Abstract

This is an analysis of 1,024 primary cases of mastoid surgery for cholesteatoma operated upon during a ten-year period at the Otologic Medical Group, Inc. Our philosophy of management of the mastoid in these cases has been as follows: 1) avoid an open mastoid cavity when possible; 2) perform the operation in two stages if necessary; 3) reexplore the mastoid and middle ear for residual cholesteatoma when indicated. One-third of 380 revised cases had residual cholesteatoma, disease left by the surgeon. In 260 cases in which the surgeon felt it unlikely that there was residual disease he found it in 23%. In 4% this residual cholesteatoma was found in the mastoid.

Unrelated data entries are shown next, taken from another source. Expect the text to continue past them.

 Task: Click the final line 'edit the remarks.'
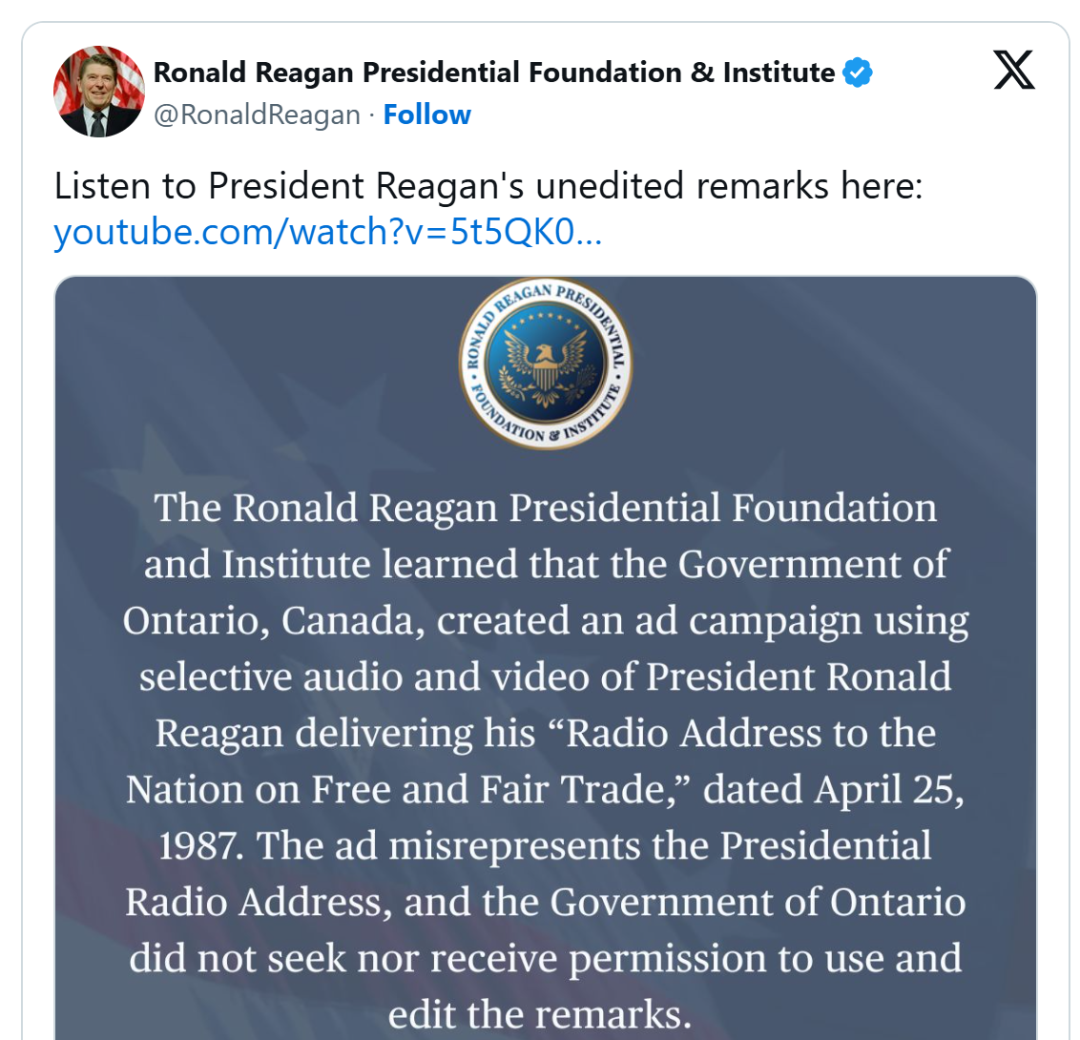coord(540,1014)

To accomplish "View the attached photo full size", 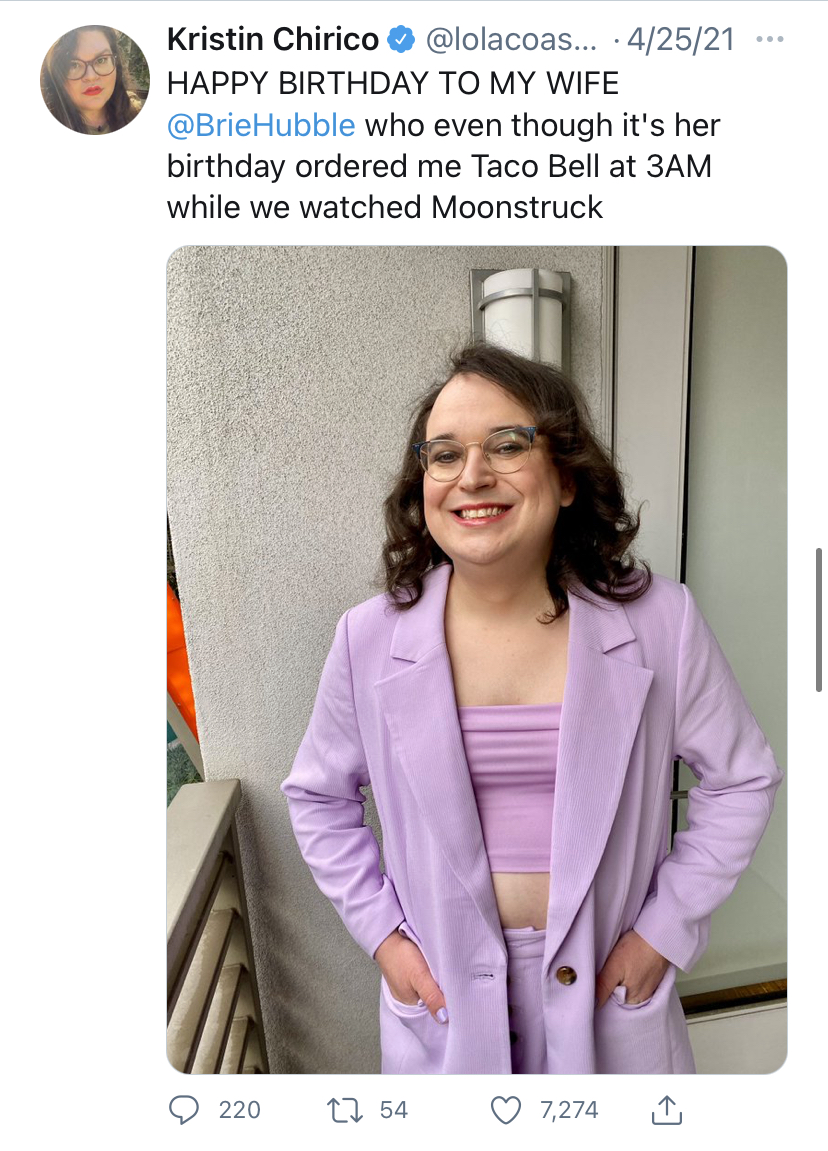I will (x=476, y=659).
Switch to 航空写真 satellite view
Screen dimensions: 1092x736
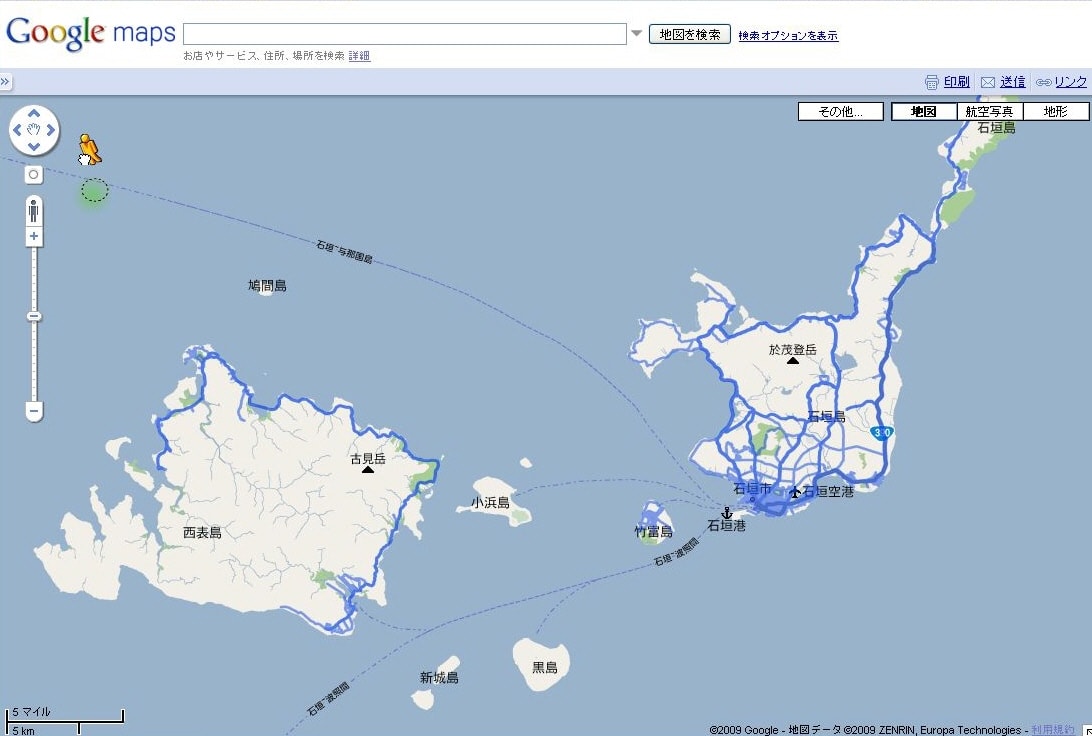989,112
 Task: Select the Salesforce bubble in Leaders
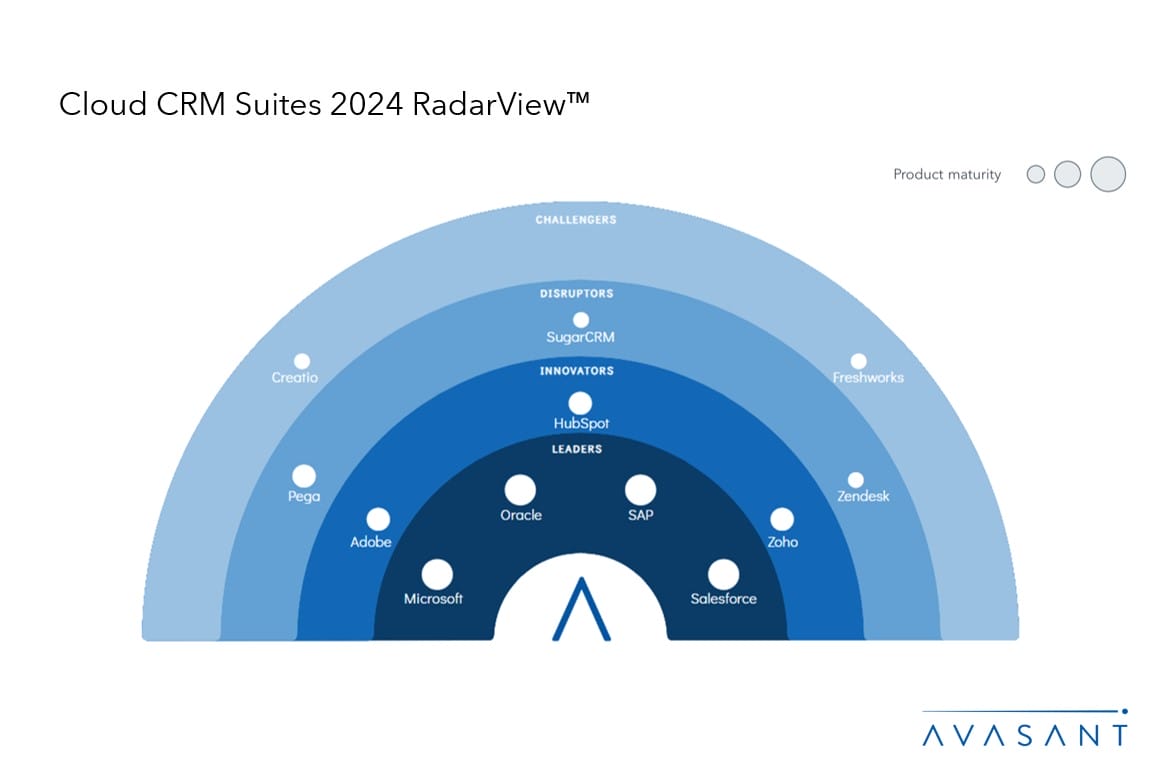pyautogui.click(x=723, y=574)
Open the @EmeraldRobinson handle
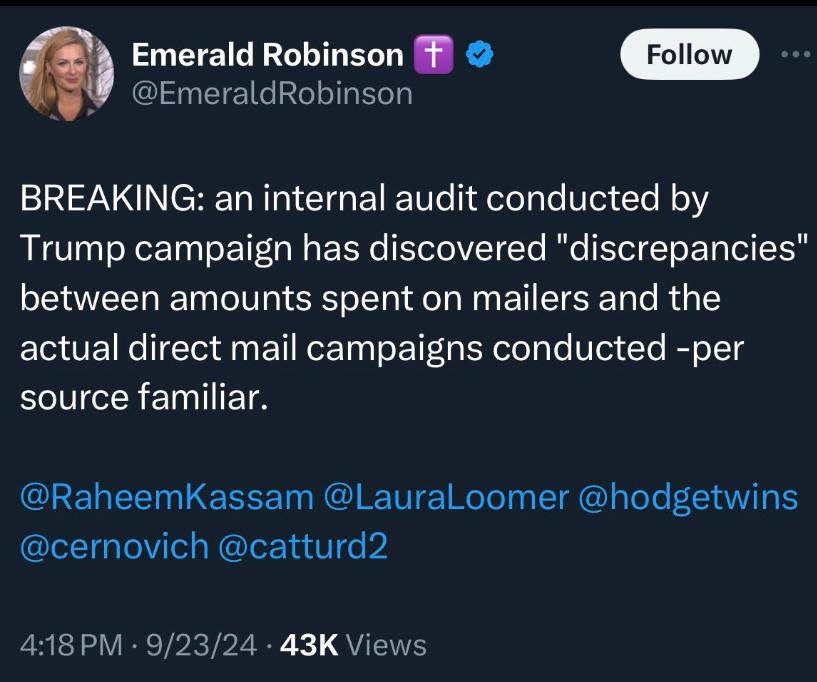The height and width of the screenshot is (682, 817). [273, 94]
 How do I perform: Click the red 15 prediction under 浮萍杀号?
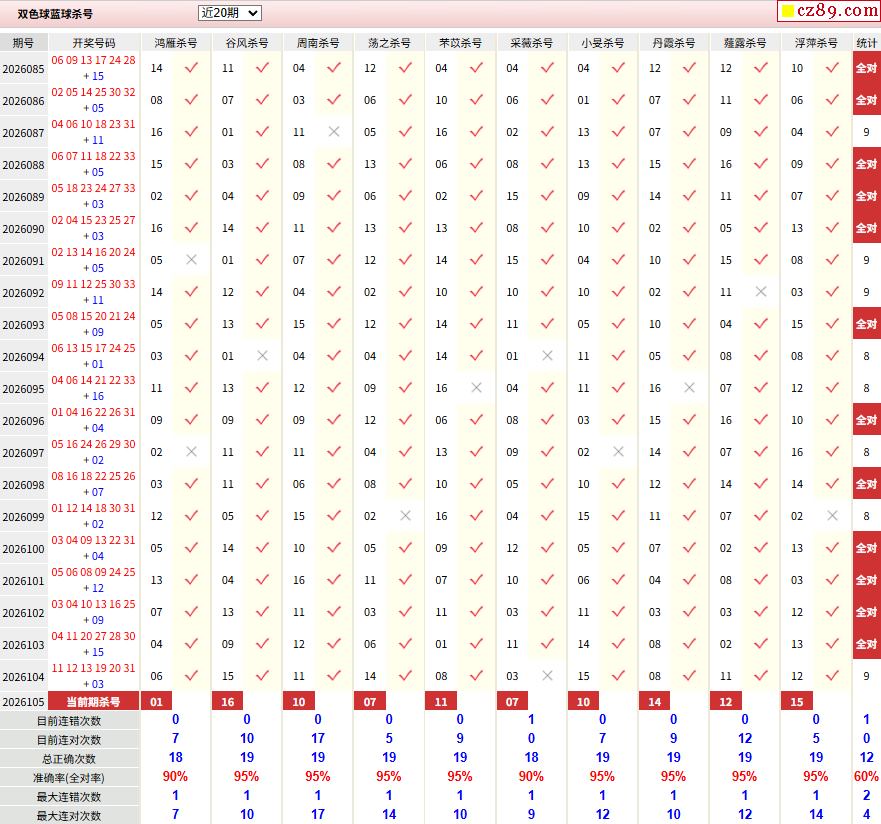pos(797,702)
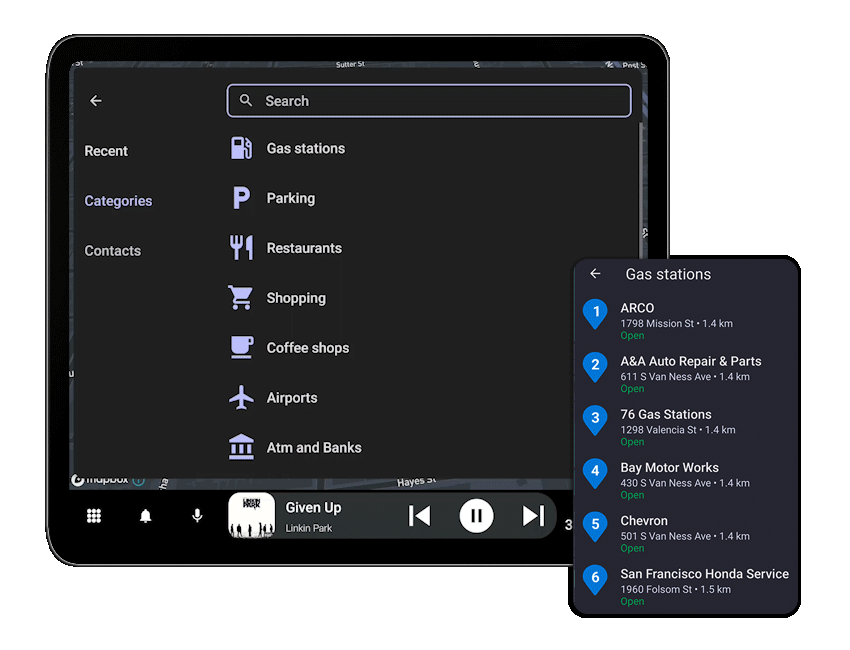Open the Atm and Banks icon
The height and width of the screenshot is (650, 850).
coord(241,447)
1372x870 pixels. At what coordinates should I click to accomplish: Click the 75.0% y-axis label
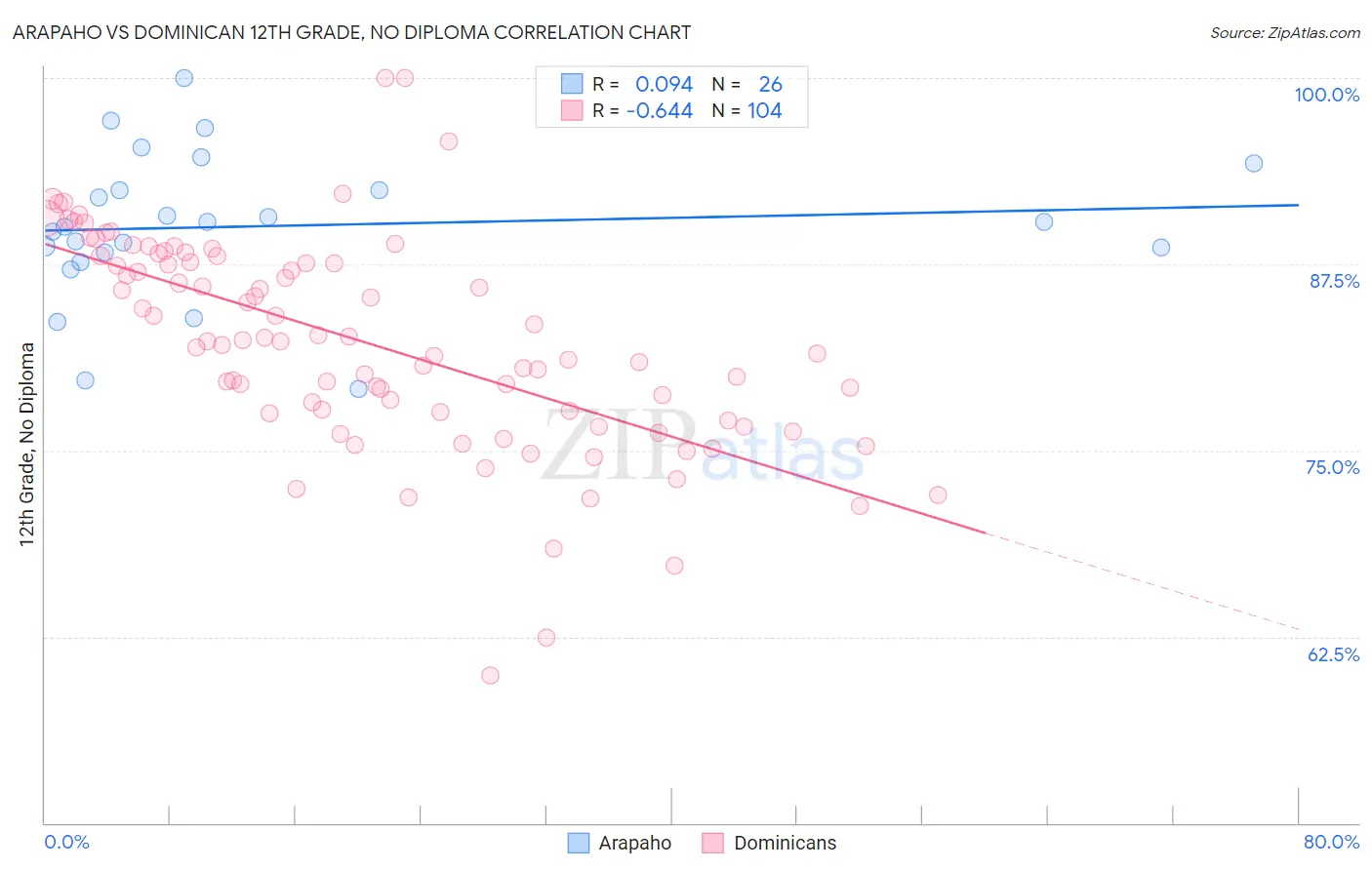[1333, 467]
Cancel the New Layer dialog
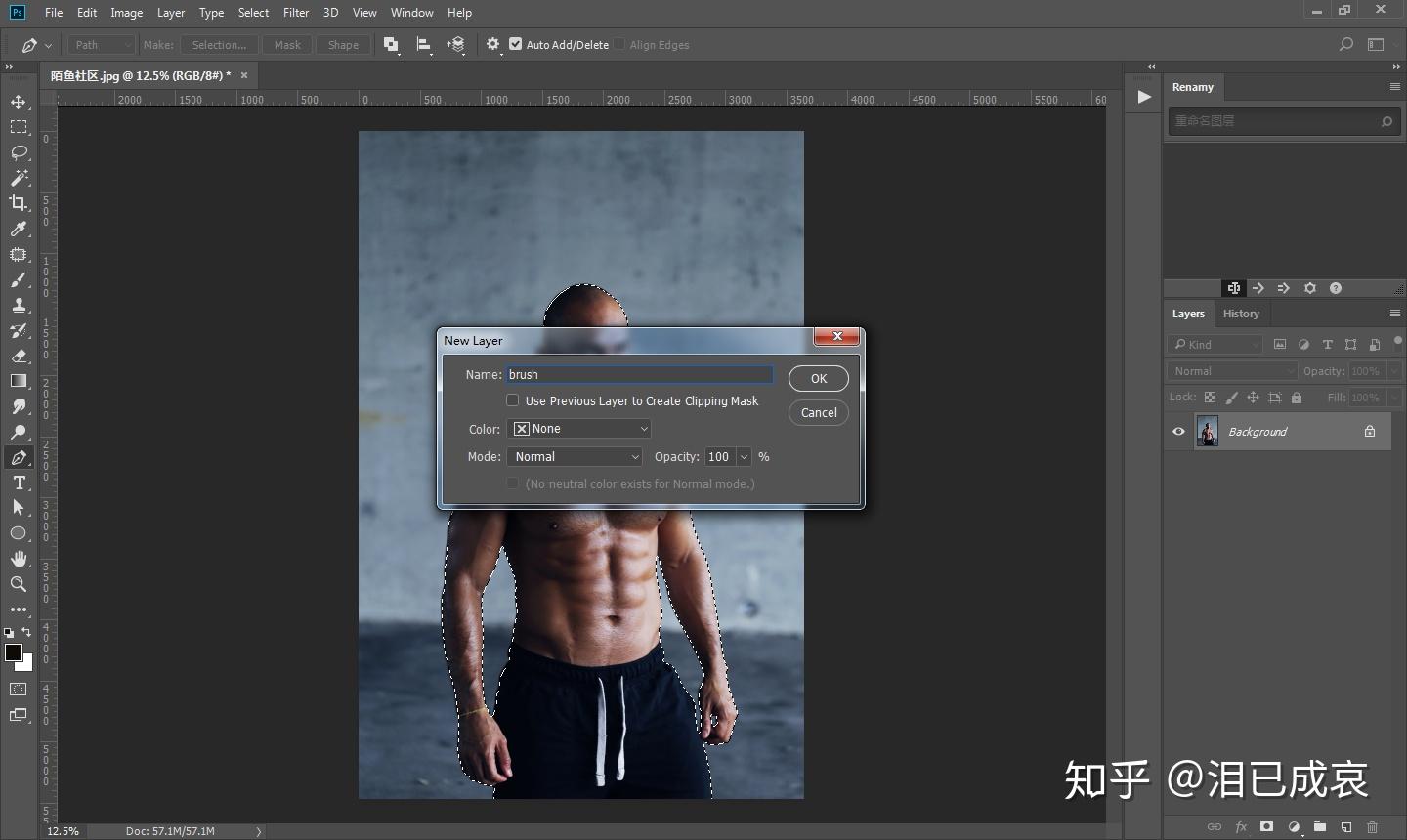 tap(818, 413)
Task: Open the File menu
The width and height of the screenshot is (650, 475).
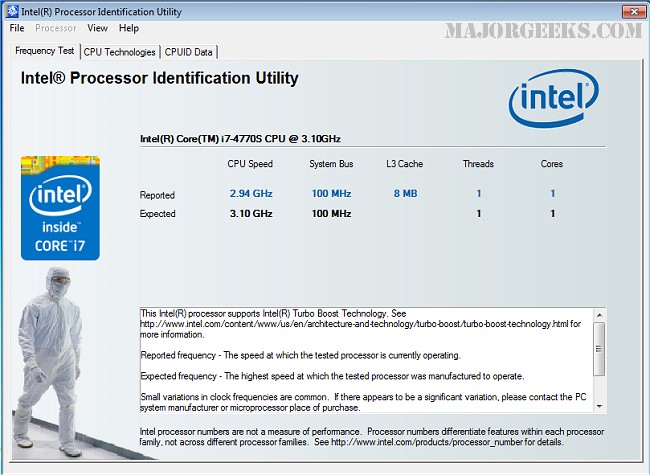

The incidence of residual cholesteatoma was higher in children and in planned, as opposed to unplanned, revisions. Residual cholesteatoma was detected in the middle ear more frequently than in the epitympanum, and in the epitympanum more frequently than the mastoid. Indications for, and timing of, the reexploration are discussed. Recurrent cholesteatoma refers to a retraction pocket and must be differentiated from residual cholesteatoma; the causes, prevention and treatment are different. Recurrent cholesteatoma was detected in 5%. The most common complication of the disease was a labyrinthine fistula (10%). Operative facial nerve damage occurred in one case. The most common postoperative complication was graft failure (3%). Intact canal wall tympanoplasty with mastoidectomy should be performed as a two-stage procedure in most cases when used in the treatment of aural cholesteatoma.